Выбрать главу

Тетрадь кончилась, он попросил другую. Но трудно оказалось выполнить обещание, слишком мало походило на исповедь то, что стекало с его пера.

«Вы дали возможность невинному доказать свою правоту, — подольстил он господам следователям для начала. — Вот, может быть, первый в России proces de tendances — процесс о стремлениях, суд над идеями, где нет жертв». Не уголовному следствию подлежать это дело должно, а ученому рассмотрению. Пусть назначат комиссию из профессоров, людей образованных, достойных доверия. «Если считаете нас вредными, держите до тех пор взаперти. Но отдайте книги, совещаться между собою дозвольте… дайте средство доказать, что мысль моя — стать во главе разумного движения в народе русском — не была подобие попытки Икара…»

Кому могло прийти в голову назвать это исповедью? Как и просьбу объявить императору, что первая необходимость земли русской есть справедливость. И что России весьма нужно введение адвокатов и суда присяжных… Он всегда говорил о необходимости суда открытого, улучшение судопроизводства ставил на первое по важности место. Теперь он сам, на собственной шкуре, изведал правоту своих слов. И он, и товарищи его — лишены толкового адвоката и публичного суда. Он привел следователям слова Распайля по объявлении ему приговора: «Лучше вам быть судимыми, чем судьями». Но об Анфантене, обличившем своих судей, не помянул, хотя давно выбрал его в образец на случай процесса. Кто услышал бы Анфантена, ежели бы судил его суд не открытый, а тайный?! Нет, за исповедь если что и можно было принять, так одно только место, где он высказал свои взгляды.

…Он желал реформы быта общественного. Да, он желал… хотел, чтоб и другие разделяли его уверенность — быть может, детскую, утопистскую, всегда добрую, — что придет пора, когда для счастливого человечества слова: нищета, страдание, горесть, принуждение, наказание, несправедливость, порок и преступление утратят свое печальное значение и будут лишь напоминанием о предшествовавших эпохах бедствия и общественного неустройства; все в обществе и природе придет в стройную гармонию, изнурительного труда не будет — и настанет эпоха всеобщего блаженства!

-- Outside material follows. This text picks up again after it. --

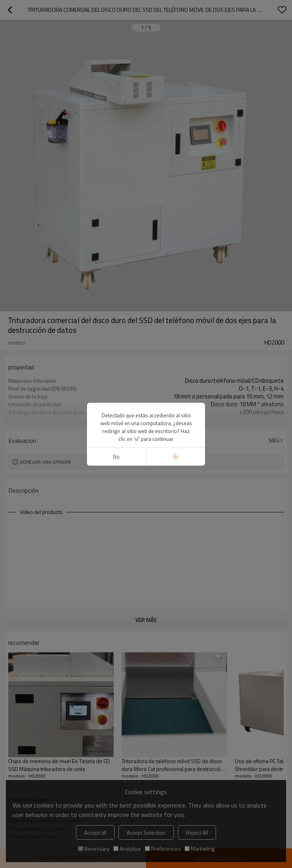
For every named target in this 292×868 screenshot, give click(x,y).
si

Что ж, от этого он не откажется. Пусть исповедь! Но гораздо больше она походила на проповедь; он закончил ее так: «Если пламенное желание добра есть преступление, то чем тяжче присужденное вами, — или кто будет судить, если только есть, в чем судить, — тем почту себя счастливее… Пророков вы не послушали, — так сказал он им, — а побили каменьями!..» И еще он признался своим исповедникам, что пред ними стоит человек, который с колыбели чувствовал свою силу и, как Атлант, думал нести Землю на плечах своих… Для обещанной исповеди маловато. Да могла ли она получиться, когда в то самое время, как перо обегало строку за строкой, голова была занята неотступною мыслью — снестись с сотоварищами. Уединенное заключение, он судил по себе, лишало узника равновесия духа, мысли путались, мужество вытекало по каплям. Эта пытка психическая могла стать непосильною для того, кто не знает законов. Он их знал. Его долг был помочь беспомощным. Сделаться адвокатом других. Пусть говорили, что у него черствое сердце, — теперь сотоварищи заключения должны были знать: Петрашевский был и остался их другом.

Но как, как с ними снестись?

Обе боковых стены каземата он обстучал до ломоты в пальцах, и никакого ответа. На прогулке в треугольнике внутреннего дворика исхитрился незаметно от караула процарапать железкою на стене фамилию свою и вопрос: «Кто еще?» — не отозвался никто. То же самое нацарапал на оловянной кружке, в какой приносили воду для умывания, — в расчете, что кружка служила не ему одному… Результат был такой же. Это все он проделал еще до того, как его призвали к допросу. После, требуя бумагу писать показание, надеялся листик-другой утаить на записки, их бы можно на прогулке разбросать по двору… не тут-то было: принесли сшитую тетрадь с нумерованными листами. Тогда ночью все той же припрятанною железкой он бесшумно отковырнул у себя в каземате сырой кусок штукатурки. Смотритель ничего не заметил, как не замечал, что из заслонки вентиляционного отверстия под потолком выломан зуб, — драгоценная железка и была прежде этим зубом.

На оконной решетке он ее заострил, расколол ею квадрат штукатурки на куски и, склонившись над ними, ощутил себя вавилонянином или шумерийцем… Его лишили бумаги, но не возможности передать другим свои мысли.